A new type of penile traction therapy (PTT) device can increase penile length and preserve erectile function in men who have undergone prostate cancer surgery (prostatectomy), reports a clinical trial in The Journal of Urology.
“Our randomized trial suggests penile traction therapy using a new type of device provides an effective new option for penile rehabilitation after prostatectomy,” comments senior author Landon Trost, MD, of Male Fertility and Peyronie’s Clinic in Orem, Utah. “These objective findings are backed by men reporting an increase in their sexual satisfaction.”
While nerve-sparing approaches have reduced the risk of erectile dysfunction and other sexual complications after prostate cancer surgery, men may still experience these issues—sometimes including a reduction in penis size, as well as functioning. Medications and vacuum devices are commonly used, but with limited success.
Originally developed to treat penile curvature due to Peyronie’s disease, the new device (marketed under the brand name RestoreX) works by applying gentle, dynamic pressure to stretch and shape the penis. Studies in men with Peyronie’s disease have shown the new device can produce significant straightening and increased penile length with as little as 30 minutes of daily use—compared to several hours with previous PTT devices.
Could the same approach be used to improve penile form and functioning after prostate cancer surgery? In the new trial, 82 men (average age 59 years) who had undergone prostatectomy were randomly assigned to six months of daily PTT using the new device or no treatment. Six-month follow-up data were available for 30 men in the PTT group and 25 in the control group.
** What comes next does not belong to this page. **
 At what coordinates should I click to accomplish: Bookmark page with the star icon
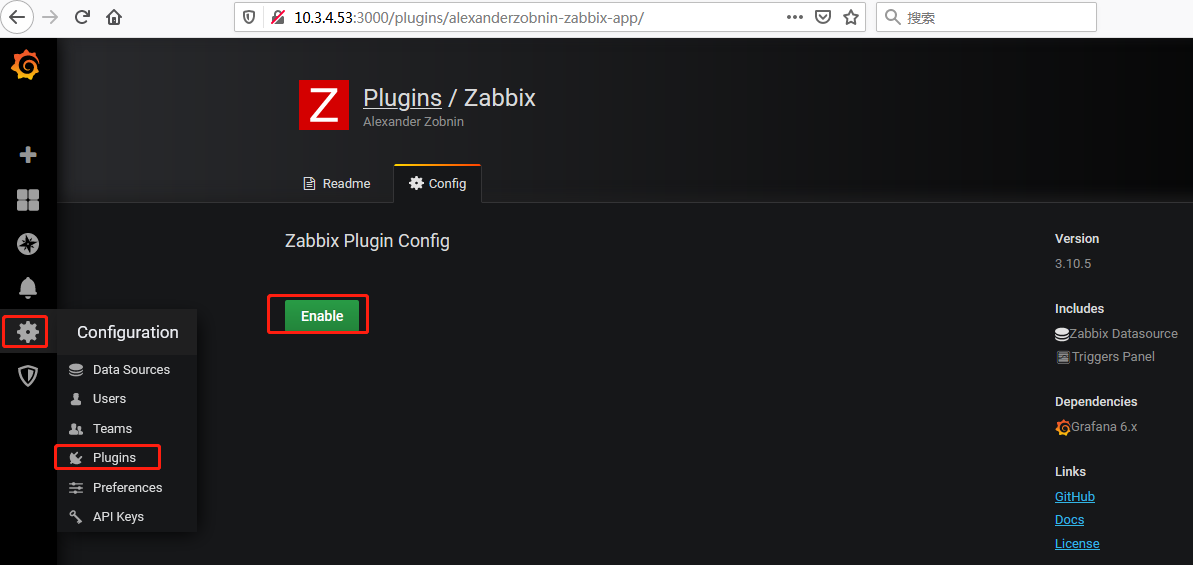tap(851, 17)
“Men receiving PTT had significant improvements in most of the objective or subjective measures evaluated,” according to Dr. Trost. That included a significant increase in penile length: an average gain of 1.6 centimeters in the PTT group, compared to little or no change (average 0.3 cm) in the control group.
Erectile function was also improved with PTT: Men assigned to the study treatment had no change on a standard erectile function score, compared to a significant decline in the control group. Patients assigned to PTT were also less likely to use other treatments for erectile dysfunction, including medications and injection therapies.
The PTT group also had higher scores for sexual satisfaction, including satisfaction with intercourse. Average patient satisfaction score was 8 out of 10; more than 90 percent of patients said they would recommend the treatment to a friend. The outcomes of PTT were similar on two treatment schedules, with average device use of 90 or 150 minutes per week. Discomfort and other side effects were mild and generally temporary.
The authors note some limitations of their study, including the relatively low follow-up rate, partly due to the COVID-19 pandemic. They plan a further three-month evaluation, including offering the new approach to PTT to men originally assigned to no treatment.
The study is the first randomized clinical trial of any treatment to preserve erectile function after prostatectomy. “Our findings need to be validated in further studies,” says Dr. Trost. “If they are, PTT would be the first treatment with high-quality research data showing improvement in penile length and erectile function in men who have undergone prostatectomy, without medications or other on-demand therapies.”
Senior author Landon Trost, MD, developed RestoreX during his time at the Mayo Clinic in cooperation with Mayo Clinic Ventures. PathRight Medical has licensed the technology from Mayo Clinic and maintains rights to the technology.